• [What is expected]: The whole listing below is to be returned without alteration.

• [Dataset content]:
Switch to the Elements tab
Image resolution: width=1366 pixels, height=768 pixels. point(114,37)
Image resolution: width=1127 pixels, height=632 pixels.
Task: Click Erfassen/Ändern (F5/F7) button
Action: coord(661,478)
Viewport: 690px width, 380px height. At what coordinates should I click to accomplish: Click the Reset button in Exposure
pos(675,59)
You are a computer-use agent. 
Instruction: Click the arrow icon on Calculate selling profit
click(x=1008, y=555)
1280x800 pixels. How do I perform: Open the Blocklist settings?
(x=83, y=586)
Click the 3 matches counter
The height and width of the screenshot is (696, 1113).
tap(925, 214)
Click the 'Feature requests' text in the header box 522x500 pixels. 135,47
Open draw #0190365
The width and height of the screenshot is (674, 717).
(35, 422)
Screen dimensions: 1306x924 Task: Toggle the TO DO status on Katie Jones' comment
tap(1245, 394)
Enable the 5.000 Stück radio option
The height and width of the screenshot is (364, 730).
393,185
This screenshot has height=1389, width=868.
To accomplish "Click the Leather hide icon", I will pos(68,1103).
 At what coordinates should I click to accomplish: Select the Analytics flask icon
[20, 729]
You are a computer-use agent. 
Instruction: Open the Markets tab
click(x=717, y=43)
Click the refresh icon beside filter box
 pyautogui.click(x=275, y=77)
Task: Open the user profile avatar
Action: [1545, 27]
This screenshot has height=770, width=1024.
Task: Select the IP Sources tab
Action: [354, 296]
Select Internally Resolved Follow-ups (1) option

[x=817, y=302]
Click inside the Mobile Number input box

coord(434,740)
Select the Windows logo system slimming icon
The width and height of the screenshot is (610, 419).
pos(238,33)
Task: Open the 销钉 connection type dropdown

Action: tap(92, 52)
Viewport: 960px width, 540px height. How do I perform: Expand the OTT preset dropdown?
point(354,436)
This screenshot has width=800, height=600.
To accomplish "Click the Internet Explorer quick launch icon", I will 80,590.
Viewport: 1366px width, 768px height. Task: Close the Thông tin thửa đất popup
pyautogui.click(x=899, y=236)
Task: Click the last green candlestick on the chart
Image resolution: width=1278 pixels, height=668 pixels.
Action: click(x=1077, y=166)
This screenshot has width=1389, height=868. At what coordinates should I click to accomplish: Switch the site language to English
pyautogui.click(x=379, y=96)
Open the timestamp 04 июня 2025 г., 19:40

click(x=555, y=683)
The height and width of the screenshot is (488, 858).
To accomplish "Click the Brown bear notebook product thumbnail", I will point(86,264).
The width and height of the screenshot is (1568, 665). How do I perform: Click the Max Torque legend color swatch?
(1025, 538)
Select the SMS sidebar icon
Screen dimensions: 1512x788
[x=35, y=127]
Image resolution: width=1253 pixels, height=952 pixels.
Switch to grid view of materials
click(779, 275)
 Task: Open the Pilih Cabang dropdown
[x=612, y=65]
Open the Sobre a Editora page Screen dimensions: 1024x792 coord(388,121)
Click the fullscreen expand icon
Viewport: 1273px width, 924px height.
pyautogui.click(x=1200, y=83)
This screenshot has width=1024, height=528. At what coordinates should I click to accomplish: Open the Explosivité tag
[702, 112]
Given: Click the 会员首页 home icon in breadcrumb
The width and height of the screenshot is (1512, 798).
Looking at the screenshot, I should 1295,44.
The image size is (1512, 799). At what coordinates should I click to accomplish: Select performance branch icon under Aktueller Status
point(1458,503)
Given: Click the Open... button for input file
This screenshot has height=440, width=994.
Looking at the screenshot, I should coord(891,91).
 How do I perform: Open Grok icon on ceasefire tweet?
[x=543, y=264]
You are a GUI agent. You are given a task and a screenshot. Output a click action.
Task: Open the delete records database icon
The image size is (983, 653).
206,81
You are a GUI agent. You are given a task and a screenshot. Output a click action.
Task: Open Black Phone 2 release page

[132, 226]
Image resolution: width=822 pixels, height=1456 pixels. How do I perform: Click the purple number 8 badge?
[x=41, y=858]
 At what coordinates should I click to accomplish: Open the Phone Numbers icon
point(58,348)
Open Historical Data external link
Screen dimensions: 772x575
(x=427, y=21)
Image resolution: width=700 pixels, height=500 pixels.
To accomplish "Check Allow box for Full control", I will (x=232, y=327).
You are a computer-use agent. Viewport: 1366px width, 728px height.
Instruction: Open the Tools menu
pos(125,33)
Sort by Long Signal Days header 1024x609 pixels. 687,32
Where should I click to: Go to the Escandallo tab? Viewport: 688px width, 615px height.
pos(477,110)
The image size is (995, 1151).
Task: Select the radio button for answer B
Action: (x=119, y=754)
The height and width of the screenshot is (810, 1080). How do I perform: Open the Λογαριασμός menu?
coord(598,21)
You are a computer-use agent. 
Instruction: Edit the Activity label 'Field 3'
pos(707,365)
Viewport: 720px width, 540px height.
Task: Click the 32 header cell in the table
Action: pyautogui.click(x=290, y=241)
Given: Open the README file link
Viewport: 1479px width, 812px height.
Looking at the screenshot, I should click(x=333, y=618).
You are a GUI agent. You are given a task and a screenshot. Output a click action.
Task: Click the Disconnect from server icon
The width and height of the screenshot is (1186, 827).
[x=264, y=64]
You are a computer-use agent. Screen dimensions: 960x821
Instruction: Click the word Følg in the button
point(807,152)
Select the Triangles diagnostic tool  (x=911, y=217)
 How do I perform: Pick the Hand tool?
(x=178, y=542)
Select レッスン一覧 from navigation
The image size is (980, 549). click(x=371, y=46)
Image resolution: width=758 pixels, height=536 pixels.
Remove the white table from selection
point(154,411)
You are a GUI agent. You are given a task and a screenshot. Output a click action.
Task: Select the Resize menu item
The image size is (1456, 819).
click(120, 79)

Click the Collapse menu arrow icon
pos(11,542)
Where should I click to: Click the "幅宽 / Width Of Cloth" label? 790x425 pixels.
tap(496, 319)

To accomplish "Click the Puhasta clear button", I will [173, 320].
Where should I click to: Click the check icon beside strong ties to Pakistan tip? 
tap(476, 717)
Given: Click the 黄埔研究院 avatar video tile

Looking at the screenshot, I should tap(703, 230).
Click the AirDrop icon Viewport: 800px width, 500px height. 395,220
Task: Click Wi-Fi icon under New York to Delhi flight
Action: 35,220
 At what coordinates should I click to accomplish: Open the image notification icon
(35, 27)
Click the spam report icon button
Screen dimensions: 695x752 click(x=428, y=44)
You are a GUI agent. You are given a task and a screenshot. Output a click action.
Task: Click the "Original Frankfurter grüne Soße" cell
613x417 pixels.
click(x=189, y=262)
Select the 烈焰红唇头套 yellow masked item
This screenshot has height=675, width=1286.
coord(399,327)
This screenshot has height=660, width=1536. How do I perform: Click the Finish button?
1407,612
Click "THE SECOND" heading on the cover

• [Your solution]:
Switch to the Elements tab
Image resolution: width=1366 pixels, height=768 pixels. point(114,37)
Image resolution: width=1127 pixels, height=632 pixels.
Task: Click Erfassen/Ändern (F5/F7) button
Action: coord(661,478)
Viewport: 690px width, 380px height. At what coordinates should I click to accomplish: Click the Reset button in Exposure
pos(675,59)
You are a computer-use agent. 
Instruction: Click the arrow icon on Calculate selling profit
click(x=1008, y=555)
1280x800 pixels. How do I perform: Open the Blocklist settings?
(x=83, y=586)
Click the 3 matches counter
The height and width of the screenshot is (696, 1113).
tap(925, 214)
Click the 'Feature requests' text in the header box 522x500 pixels. 135,47
Open draw #0190365
The width and height of the screenshot is (674, 717).
(35, 422)
Screen dimensions: 1306x924 Task: Toggle the TO DO status on Katie Jones' comment
tap(1245, 394)
Enable the 5.000 Stück radio option
The height and width of the screenshot is (364, 730).
393,185
This screenshot has height=1389, width=868.
To accomplish "Click the Leather hide icon", I will pos(68,1103).
 At what coordinates should I click to accomplish: Select the Analytics flask icon
[20, 729]
You are a computer-use agent. 
Instruction: Open the Markets tab
click(x=717, y=43)
Click the refresh icon beside filter box
 pyautogui.click(x=275, y=77)
Task: Open the user profile avatar
Action: [1545, 27]
This screenshot has height=770, width=1024.
Task: Select the IP Sources tab
Action: [354, 296]
Select Internally Resolved Follow-ups (1) option

[x=817, y=302]
Click inside the Mobile Number input box

coord(434,740)
Select the Windows logo system slimming icon
The width and height of the screenshot is (610, 419).
pos(238,33)
Task: Open the 销钉 connection type dropdown

Action: tap(92, 52)
Viewport: 960px width, 540px height. How do I perform: Expand the OTT preset dropdown?
point(354,436)
This screenshot has width=800, height=600.
To accomplish "Click the Internet Explorer quick launch icon", I will 80,590.
Viewport: 1366px width, 768px height. Task: Close the Thông tin thửa đất popup
pyautogui.click(x=899, y=236)
Task: Click the last green candlestick on the chart
Image resolution: width=1278 pixels, height=668 pixels.
Action: click(x=1077, y=166)
This screenshot has width=1389, height=868. At what coordinates should I click to accomplish: Switch the site language to English
pyautogui.click(x=379, y=96)
Open the timestamp 04 июня 2025 г., 19:40

click(x=555, y=683)
The height and width of the screenshot is (488, 858).
To accomplish "Click the Brown bear notebook product thumbnail", I will point(86,264).
The width and height of the screenshot is (1568, 665). How do I perform: Click the Max Torque legend color swatch?
(1025, 538)
Select the SMS sidebar icon
Screen dimensions: 1512x788
[x=35, y=127]
Image resolution: width=1253 pixels, height=952 pixels.
Switch to grid view of materials
click(779, 275)
 Task: Open the Pilih Cabang dropdown
[x=612, y=65]
Open the Sobre a Editora page Screen dimensions: 1024x792 coord(388,121)
Click the fullscreen expand icon
Viewport: 1273px width, 924px height.
pyautogui.click(x=1200, y=83)
This screenshot has width=1024, height=528. At what coordinates should I click to accomplish: Open the Explosivité tag
[702, 112]
Given: Click the 会员首页 home icon in breadcrumb
The width and height of the screenshot is (1512, 798).
Looking at the screenshot, I should 1295,44.
The image size is (1512, 799). At what coordinates should I click to accomplish: Select performance branch icon under Aktueller Status
point(1458,503)
Given: Click the Open... button for input file
This screenshot has height=440, width=994.
Looking at the screenshot, I should coord(891,91).
 How do I perform: Open Grok icon on ceasefire tweet?
[x=543, y=264]
You are a GUI agent. You are given a task and a screenshot. Output a click action.
Task: Open the delete records database icon
The image size is (983, 653).
206,81
You are a GUI agent. You are given a task and a screenshot. Output a click action.
Task: Open Black Phone 2 release page

[132, 226]
Image resolution: width=822 pixels, height=1456 pixels. How do I perform: Click the purple number 8 badge?
[x=41, y=858]
 At what coordinates should I click to accomplish: Open the Phone Numbers icon
point(58,348)
Open Historical Data external link
Screen dimensions: 772x575
(x=427, y=21)
Image resolution: width=700 pixels, height=500 pixels.
To accomplish "Check Allow box for Full control", I will (x=232, y=327).
You are a computer-use agent. Viewport: 1366px width, 728px height.
Instruction: Open the Tools menu
pos(125,33)
Sort by Long Signal Days header 1024x609 pixels. 687,32
Where should I click to: Go to the Escandallo tab? Viewport: 688px width, 615px height.
pos(477,110)
The image size is (995, 1151).
Task: Select the radio button for answer B
Action: (x=119, y=754)
The height and width of the screenshot is (810, 1080). How do I perform: Open the Λογαριασμός menu?
coord(598,21)
You are a computer-use agent. 
Instruction: Edit the Activity label 'Field 3'
pos(707,365)
Viewport: 720px width, 540px height.
Task: Click the 32 header cell in the table
Action: pyautogui.click(x=290, y=241)
Given: Open the README file link
Viewport: 1479px width, 812px height.
Looking at the screenshot, I should click(x=333, y=618).
You are a GUI agent. You are given a task and a screenshot. Output a click action.
Task: Click the Disconnect from server icon
The width and height of the screenshot is (1186, 827).
[x=264, y=64]
You are a computer-use agent. Screen dimensions: 960x821
Instruction: Click the word Følg in the button
point(807,152)
Select the Triangles diagnostic tool  (x=911, y=217)
 How do I perform: Pick the Hand tool?
(x=178, y=542)
Select レッスン一覧 from navigation
The image size is (980, 549). click(x=371, y=46)
Image resolution: width=758 pixels, height=536 pixels.
Remove the white table from selection
point(154,411)
You are a GUI agent. You are given a task and a screenshot. Output a click action.
Task: Select the Resize menu item
The image size is (1456, 819).
click(120, 79)

Click the Collapse menu arrow icon
pos(11,542)
Where should I click to: Click the "幅宽 / Width Of Cloth" label? 790x425 pixels.
tap(496, 319)

To accomplish "Click the Puhasta clear button", I will [173, 320].
Where should I click to: Click the check icon beside strong ties to Pakistan tip? 
tap(476, 717)
Given: Click the 黄埔研究院 avatar video tile

Looking at the screenshot, I should tap(703, 230).
Click the AirDrop icon Viewport: 800px width, 500px height. 395,220
Task: Click Wi-Fi icon under New York to Delhi flight
Action: 35,220
 At what coordinates should I click to accomplish: Open the image notification icon
(35, 27)
Click the spam report icon button
Screen dimensions: 695x752 click(x=428, y=44)
You are a GUI agent. You are given a task and a screenshot. Output a click action.
Task: Click the "Original Frankfurter grüne Soße" cell
613x417 pixels.
click(x=189, y=262)
Select the 烈焰红唇头套 yellow masked item
This screenshot has height=675, width=1286.
coord(399,327)
This screenshot has height=660, width=1536. How do I perform: Click the Finish button?
1407,612
Click "THE SECOND" heading on the cover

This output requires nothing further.